[FoRK] Who needs efficient code?

rst at ai.mit.edu rst at ai.mit.edu
Fri Jul 30 09:20:28 PDT 2010

Eugen Leitl writes:
 > On Fri, Jul 30, 2010 at 10:40:40AM -0400, rst at ai.mit.edu wrote:
 > > The quoted paragraph was written by ex-Twitter API lead Alex Payne,
 > > who doesn't blog for The Atlantic; he was quoted by some other guy who
 > > does.  Payne's obviously talking about Rails, which his (former)
 > I wonder why they would consider Rails in the first place.
 > I'm just an egg, but I know I wouldn't be using it if I
 > expected the result to go places eventually.

They weren't trying to build Twitter at all.  It was a slapdash side
project of a company that was originally formed to do something else
entirely (Odeo --- Ev Williams's podcasting venture).  If they'd been
unwilling to deploy the thing until they knew how to scale it up to a
hundred million users, they never would have built it in the first

 > > It's, of course, possible that Alex Payne doesn't know what he's
 > > talking about, but it's not obvious to me why you'd think so.  Was
 > > there something else in the Atlantic post that you meant to call
 > > bullshit on instead?
 > I definitely take offense at 
 > http://al3x.net/2010/07/27/node.html
 > "
 > In a system of no significant scale, basically anything works.
 > The power of today’s hardware is such that, for example, you can 
 > build a web application that supports thousands of users using 
 > one of the slowest available programming languages, brutally 
 > inefficient datastore access and storage patterns, zero caching...
 > simply because the hardware can move faster than your bad decision-making.
 > "
 > Stated so generically, this is not true.
 > He doesn't say how heavy-weight each user session is. ...

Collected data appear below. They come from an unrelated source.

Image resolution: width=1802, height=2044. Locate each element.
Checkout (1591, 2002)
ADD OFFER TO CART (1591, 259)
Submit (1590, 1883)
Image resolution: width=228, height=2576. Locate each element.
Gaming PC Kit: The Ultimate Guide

<daffyduck> Oh, I see.  Quantifier trouble. </daffyduck>

If you read the statement as "you can build *any* web application 
up to thousands of users with slow languages, bad datastores, and
so forth", then he's obviously wrong --- all the more so as he's
got real-world experience to the contrary (as he alludes to more
than once).

If, on the other hand, as saying that "you can build *some*
[real-world, useful] webapp on bad technology, and throw thousands
of users at it without the thing falling apart" --- well, I'm sure
we could both cite several real-world examples.  

(I'm tempted to risk a slight generalization: anything which can be
built on an rdb, under the constraint that each request reads at most
a few hundred rows, and writes at most a few dozen, has pretty good
odds at these scales, no matter what technology you choose.  There are
plenty of perfectly reasonable jobs that can't be done under those
constraints --- but plenty of others that can.)

I think it's obvious which looks to me like the more reasonable
interpretation, but even in context, I guess it is ambiguous.
But that's English for you....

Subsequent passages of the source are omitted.